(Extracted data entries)
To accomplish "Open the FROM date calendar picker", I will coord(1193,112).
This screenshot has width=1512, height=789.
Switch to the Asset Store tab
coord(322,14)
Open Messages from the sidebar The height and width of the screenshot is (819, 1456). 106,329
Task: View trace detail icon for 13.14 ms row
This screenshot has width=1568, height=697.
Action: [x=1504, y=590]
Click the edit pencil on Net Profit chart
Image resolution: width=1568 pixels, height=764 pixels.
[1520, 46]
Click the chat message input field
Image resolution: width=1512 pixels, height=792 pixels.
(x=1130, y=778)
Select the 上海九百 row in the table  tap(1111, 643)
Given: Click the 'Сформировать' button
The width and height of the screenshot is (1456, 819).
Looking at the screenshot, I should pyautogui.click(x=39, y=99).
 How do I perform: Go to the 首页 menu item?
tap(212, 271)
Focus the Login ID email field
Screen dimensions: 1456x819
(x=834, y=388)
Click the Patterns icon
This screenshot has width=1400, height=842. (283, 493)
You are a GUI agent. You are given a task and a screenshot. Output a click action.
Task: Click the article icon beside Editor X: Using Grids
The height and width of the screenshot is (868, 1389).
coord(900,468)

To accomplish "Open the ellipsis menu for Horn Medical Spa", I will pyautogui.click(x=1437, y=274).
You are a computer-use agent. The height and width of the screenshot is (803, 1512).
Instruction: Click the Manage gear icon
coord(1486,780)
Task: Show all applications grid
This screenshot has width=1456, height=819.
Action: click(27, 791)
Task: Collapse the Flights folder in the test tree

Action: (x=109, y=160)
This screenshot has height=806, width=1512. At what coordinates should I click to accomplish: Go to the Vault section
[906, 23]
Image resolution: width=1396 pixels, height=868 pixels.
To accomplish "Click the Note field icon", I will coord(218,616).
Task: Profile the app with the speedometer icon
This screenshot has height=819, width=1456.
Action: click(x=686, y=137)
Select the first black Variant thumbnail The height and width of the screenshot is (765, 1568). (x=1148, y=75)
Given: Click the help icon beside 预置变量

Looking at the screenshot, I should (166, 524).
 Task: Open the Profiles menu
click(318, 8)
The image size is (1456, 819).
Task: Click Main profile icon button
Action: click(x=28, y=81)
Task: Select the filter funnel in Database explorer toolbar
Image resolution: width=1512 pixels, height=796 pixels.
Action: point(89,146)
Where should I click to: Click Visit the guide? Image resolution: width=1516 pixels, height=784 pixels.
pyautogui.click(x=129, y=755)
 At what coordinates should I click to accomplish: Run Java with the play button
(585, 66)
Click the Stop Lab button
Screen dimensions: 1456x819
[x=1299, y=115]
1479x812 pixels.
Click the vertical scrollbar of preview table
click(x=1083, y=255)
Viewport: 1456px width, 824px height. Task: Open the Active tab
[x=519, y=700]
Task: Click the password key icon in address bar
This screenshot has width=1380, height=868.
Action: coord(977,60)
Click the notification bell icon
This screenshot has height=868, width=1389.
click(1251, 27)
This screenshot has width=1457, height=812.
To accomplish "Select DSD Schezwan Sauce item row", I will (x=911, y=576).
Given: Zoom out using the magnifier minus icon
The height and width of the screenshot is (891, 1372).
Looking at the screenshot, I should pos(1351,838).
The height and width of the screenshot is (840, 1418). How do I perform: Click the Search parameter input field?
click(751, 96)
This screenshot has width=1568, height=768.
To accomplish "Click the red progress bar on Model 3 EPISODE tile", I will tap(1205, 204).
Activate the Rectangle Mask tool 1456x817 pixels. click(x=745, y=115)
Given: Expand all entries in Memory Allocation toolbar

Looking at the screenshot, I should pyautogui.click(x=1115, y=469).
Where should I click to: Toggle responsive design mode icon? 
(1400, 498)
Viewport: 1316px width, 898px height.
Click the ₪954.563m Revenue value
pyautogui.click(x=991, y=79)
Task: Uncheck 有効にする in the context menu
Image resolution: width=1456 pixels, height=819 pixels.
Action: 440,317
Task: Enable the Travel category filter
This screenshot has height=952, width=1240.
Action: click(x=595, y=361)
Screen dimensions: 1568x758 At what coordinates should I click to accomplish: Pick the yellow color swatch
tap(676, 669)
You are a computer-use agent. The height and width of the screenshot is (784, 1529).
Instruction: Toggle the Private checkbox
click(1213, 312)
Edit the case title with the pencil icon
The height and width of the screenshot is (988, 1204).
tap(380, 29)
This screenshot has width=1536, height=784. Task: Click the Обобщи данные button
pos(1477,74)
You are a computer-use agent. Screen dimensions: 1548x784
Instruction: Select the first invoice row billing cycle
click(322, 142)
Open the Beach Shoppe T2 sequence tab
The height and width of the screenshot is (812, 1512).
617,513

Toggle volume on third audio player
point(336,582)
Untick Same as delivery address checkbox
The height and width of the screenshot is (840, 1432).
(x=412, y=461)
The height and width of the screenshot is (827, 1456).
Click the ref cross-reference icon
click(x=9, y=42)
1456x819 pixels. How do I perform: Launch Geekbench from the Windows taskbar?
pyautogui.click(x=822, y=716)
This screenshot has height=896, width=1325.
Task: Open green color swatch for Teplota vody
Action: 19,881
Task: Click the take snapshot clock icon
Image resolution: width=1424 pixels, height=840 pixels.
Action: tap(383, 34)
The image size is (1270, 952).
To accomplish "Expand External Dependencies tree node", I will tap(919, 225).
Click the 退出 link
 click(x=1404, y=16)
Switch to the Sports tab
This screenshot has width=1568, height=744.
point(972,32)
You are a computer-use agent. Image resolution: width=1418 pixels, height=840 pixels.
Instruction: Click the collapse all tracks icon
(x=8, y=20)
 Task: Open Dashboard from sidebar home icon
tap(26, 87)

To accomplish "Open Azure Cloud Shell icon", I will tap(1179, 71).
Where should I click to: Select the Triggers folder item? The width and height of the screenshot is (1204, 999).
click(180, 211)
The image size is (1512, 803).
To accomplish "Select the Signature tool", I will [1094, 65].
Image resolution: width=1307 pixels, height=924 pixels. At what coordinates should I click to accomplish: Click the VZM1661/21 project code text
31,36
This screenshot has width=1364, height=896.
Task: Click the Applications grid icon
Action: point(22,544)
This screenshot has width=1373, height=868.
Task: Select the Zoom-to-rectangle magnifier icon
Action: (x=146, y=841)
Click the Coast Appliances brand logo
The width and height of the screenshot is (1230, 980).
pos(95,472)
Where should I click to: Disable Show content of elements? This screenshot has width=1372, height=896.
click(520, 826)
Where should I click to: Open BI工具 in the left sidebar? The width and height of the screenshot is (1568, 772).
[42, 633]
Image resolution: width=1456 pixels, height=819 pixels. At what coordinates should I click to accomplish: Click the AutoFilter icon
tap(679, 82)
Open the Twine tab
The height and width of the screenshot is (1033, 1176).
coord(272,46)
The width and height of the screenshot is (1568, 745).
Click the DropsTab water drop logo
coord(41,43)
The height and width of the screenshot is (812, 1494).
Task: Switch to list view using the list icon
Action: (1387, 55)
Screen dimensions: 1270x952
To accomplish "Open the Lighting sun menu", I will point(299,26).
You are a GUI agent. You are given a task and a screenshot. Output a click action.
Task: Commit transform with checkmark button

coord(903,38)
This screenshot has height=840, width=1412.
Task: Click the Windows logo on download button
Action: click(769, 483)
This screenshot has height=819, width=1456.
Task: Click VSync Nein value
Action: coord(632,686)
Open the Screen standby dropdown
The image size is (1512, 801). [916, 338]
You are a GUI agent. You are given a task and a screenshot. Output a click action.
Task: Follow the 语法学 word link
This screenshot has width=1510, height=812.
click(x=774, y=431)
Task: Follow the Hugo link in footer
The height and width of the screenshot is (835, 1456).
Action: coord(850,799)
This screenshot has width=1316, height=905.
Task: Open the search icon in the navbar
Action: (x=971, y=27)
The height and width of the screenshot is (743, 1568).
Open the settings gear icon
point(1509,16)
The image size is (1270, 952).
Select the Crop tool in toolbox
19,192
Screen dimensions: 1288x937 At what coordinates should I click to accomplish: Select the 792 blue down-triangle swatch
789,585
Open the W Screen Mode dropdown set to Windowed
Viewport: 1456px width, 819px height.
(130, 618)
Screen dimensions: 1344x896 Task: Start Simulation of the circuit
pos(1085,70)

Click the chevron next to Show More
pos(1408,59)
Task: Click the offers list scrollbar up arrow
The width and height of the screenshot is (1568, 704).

What is being asked ::
Above are the records; print exactly the lines from the line with "1479x812 pixels." to the line with "This screenshot has width=1568, height=768.", including both, and nothing else.

Answer to the exercise ::
1479x812 pixels.
Click the vertical scrollbar of preview table
click(x=1083, y=255)
Viewport: 1456px width, 824px height. Task: Open the Active tab
[x=519, y=700]
Task: Click the password key icon in address bar
This screenshot has width=1380, height=868.
Action: coord(977,60)
Click the notification bell icon
This screenshot has height=868, width=1389.
click(1251, 27)
This screenshot has width=1457, height=812.
To accomplish "Select DSD Schezwan Sauce item row", I will (x=911, y=576).
Given: Zoom out using the magnifier minus icon
The height and width of the screenshot is (891, 1372).
Looking at the screenshot, I should pos(1351,838).
The height and width of the screenshot is (840, 1418). How do I perform: Click the Search parameter input field?
click(751, 96)
This screenshot has width=1568, height=768.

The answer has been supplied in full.